I just want to firmly state, that it was my goal all along to raise responsible humans who contributed to this household. The Almighty knows I have tried. When they were little, we had chores. I had chore charts. I can probably still find the ones I used on Pinterest if you need to see them. I did all the things that were age appropriate to teach them how to care for themselves, their rooms, and this home. And I did it with a color coded chart. There may have even been stickers.
It has all failed. I’m not sure when it all fell apart, but that’s where we are now. They leave clothes all over the floor. The beds are not made. No one ever screws a cap back on the toothpaste. There are currently four pairs of my daughter’s shoes lying haphazardly by the kitchen door. This house looks like the kind of houses you see on HGTV when the family thinks they have to move because there’s no space for them, but you sit there on your couch drinking wine, judging, and think, “Maybe just get your crap together for 5 minutes and you can live in your own dang house.” This is Us.

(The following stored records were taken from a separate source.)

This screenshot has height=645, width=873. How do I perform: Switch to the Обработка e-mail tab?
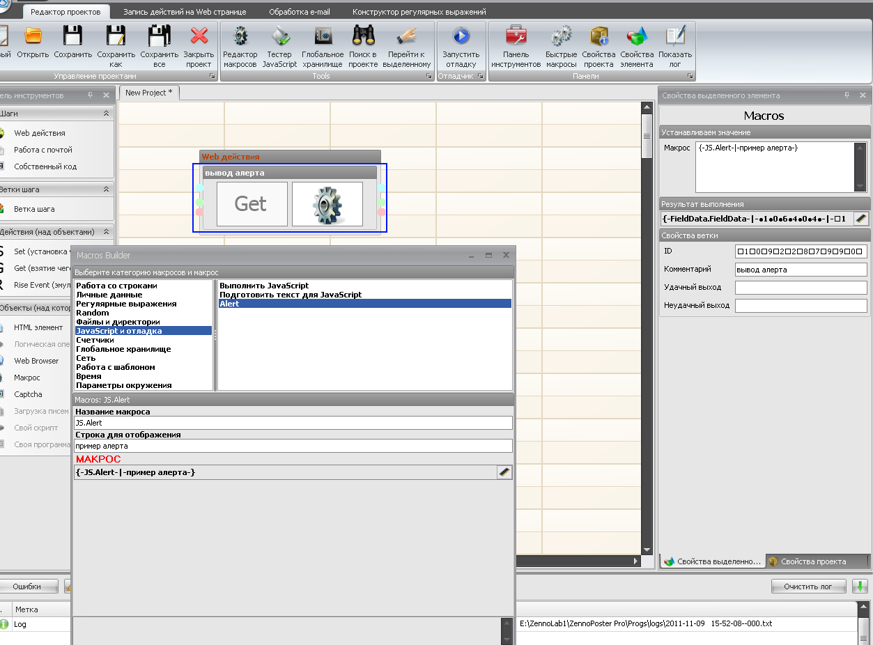299,12
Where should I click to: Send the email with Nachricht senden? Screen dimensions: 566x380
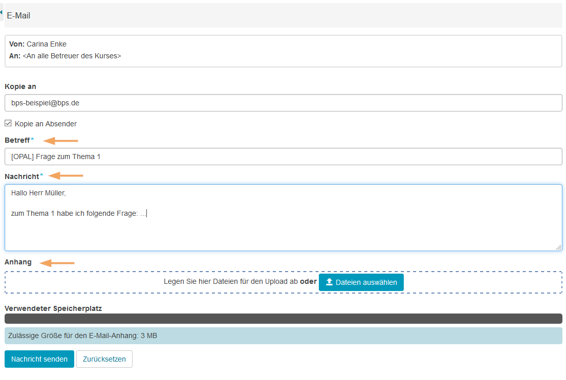click(39, 359)
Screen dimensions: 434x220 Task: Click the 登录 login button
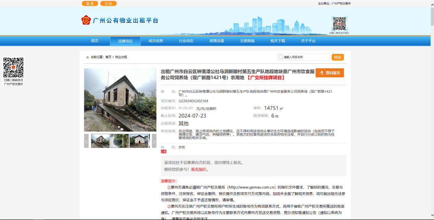89,3
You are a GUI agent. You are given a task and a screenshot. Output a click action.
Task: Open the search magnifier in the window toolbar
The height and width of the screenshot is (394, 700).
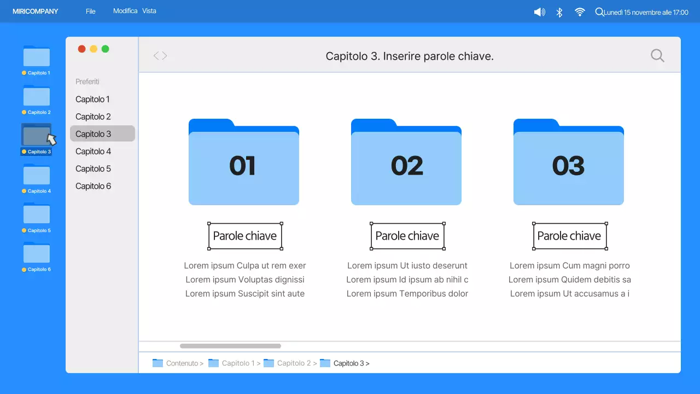pos(657,55)
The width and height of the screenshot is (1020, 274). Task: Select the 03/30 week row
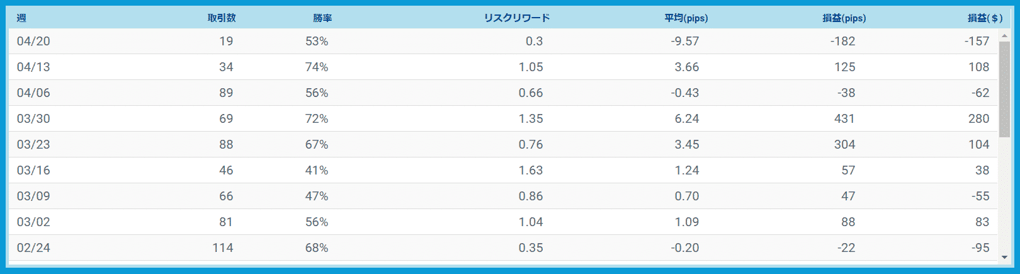tap(504, 118)
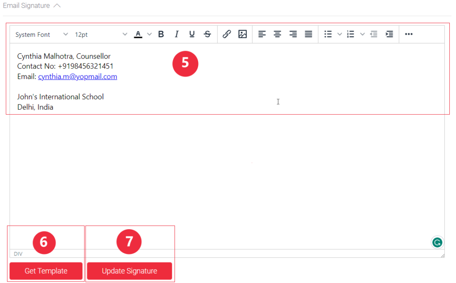Click the Update Signature button
456x283 pixels.
[x=129, y=271]
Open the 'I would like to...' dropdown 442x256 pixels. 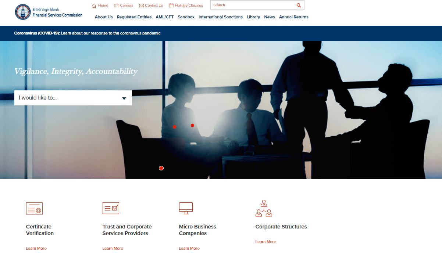click(73, 98)
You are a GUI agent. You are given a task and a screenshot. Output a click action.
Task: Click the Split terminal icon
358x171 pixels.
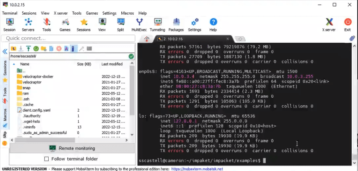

My mother used to call messy bedrooms “A Disaster Area.” She’d be like Tom Brokaw on the Nightly News standing in front of a natural disaster but it would be our bedroom, and she would wave her arm around and declare, “This bedroom is a Disaster Area.” The best was when she would just shut the door and say, “This is no longer a part of my house.” So, I guess no FEMA assistance?
Maybe teenagers CANNOT EVEN pick up their rooms. Maybe this is a frontal lobe development thing. It’s probably scientific. They cannot pull up the blankets on their bed and throw their pillows on top because they have to focus on taking 45 minute hot showers without use of any soap or shampoo. It’s probably too much for their brains to manage all of that.
All this to say, we may have had a glimmer of a breakthrough this week. At dinner on Sunday, Lindsey was researching ways to make money because she wants an IPhone X. As she was throwing out ideas that included Ponzi schemes and selling a kidney, I stopped her cold with this: “I will give you both $5 every week if you make your bed. I’ll make it $10 if you put your clothes in your hamper.” Both kids stopped and looked right at me, like I was proposing something the likes of which have never been heard of around these parts. Stephen asked, “What if I forget to throw my towel in the hamper one day. Am I still eligible for the bed making money?” (He’s negotiating with me to allow for his forgetfulness, IN ADVANCE. This is 15 years old, folks.) “Yes, bed making money is still in play.” Both kids started running analytics on their calculator app to determine what this would mean for their spending/saving goals.
We’re three days in with beds made and clothes off the floor, and I’m wondering if this is what chore charts are with teenagers? It’s not color coded with stickers and it feels a lot like bribery, but then again so does most of parenting. I’m not sure if bribery trains a child in the way they should go so when they are older they will not depart from it, but it sure does keep the Disaster Areas contained.